### Provided text
§ §
Blog Posts

Dell Acquires EMC: Heavy Clouds, No Rain

Posted by | Fuld & Company

On October 12, Dell announced its plans to acquire EMC Corporation for $67 billion, the largest technology industry deal to date, a deal clearly intended to bolster Dell’s ability to compete in the increasingly lucrative corporate data center market. This move follows HP’s split into two organizations which itself was engineered to free HP’s enterprise business from the low-margin shackles of its consumer PC and printer business.  While the Dell-EMC deal will accelerate the transition of corporate data assets to the cloud, the new entity could face significant challenges that hamper its ability to make it rain.

Our experience conducting war games for Global Fortune 100 companies and analyzing competition in enterprise IT has made it clear that the market is undergoing a dramatic transformation. Our analysis, conducted over an extensive period of time and involving a variety of players, demonstrates that this transformation is characterized by several confluent factors that the combined EMC-Dell will have to navigate to achieve success:

  • Move to the cloud.  As corporate CIOs become increasingly comfortable with the security and capacity of cloud-based IT solutions, they are increasingly looking to major IT players, especially HP and Cisco, to manage their entire corporate IT infrastructure.  Doing so is more cost-efficient and less cumbersome, and transfers the risk of managing IT assets from the corporate buyer to the IT service provider.
  • Market segmentation.  As the data center becomes an increasingly important IT operation and undergoes its process of convergence among server, networking, and data storage components, distinct market segments are forming among small, medium, and large businesses, each with different IT needs and price points.
  • Revenue growth challenges.  As with most things relating to the cloud, price competition is placing revenue and margin growth challenges on service providers, forcing them to seek ways to reduce costs and consolidate industry influence to sustain revenue growth.

The EMC-Dell merger will no doubt accelerate the shift of corporate IT assets to the cloud, and create an end-to-end competitor positioned to compete against the other large, full-service enterprise IT providers – mainly HP and IBM.  In many ways, the deal is necessary as EMC and Dell could not separately compete in the evolving enterprise IT market.  Providers increasingly need an end-to-end solution to grab the big, multi-year IT services contracts offered by corporate customers; as independent capabilities, Dell’s servers and EMC’s storage would increasingly have been isolated from these opportunities.
§ §
### Data section
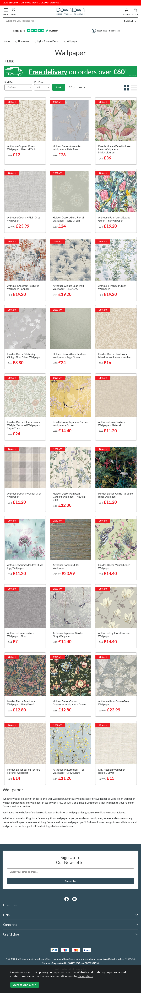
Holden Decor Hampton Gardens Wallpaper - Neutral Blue (69, 496)
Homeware (23, 41)
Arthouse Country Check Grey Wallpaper (24, 495)
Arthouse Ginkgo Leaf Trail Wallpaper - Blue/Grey (68, 287)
§ §
### Stated goal
Copy everything from "On October 12, Dell" down to "ability to make it rain." in the post about Dell acquiring EMC, switching "lucrative" to "profitable". The lines above come from a separate source.

### Answer to this problem
On October 12, Dell announced its plans to acquire EMC Corporation for $67 billion, the largest technology industry deal to date, a deal clearly intended to bolster Dell’s ability to compete in the increasingly profitable corporate data center market. This move follows HP’s split into two organizations which itself was engineered to free HP’s enterprise business from the low-margin shackles of its consumer PC and printer business.  While the Dell-EMC deal will accelerate the transition of corporate data assets to the cloud, the new entity could face significant challenges that hamper its ability to make it rain.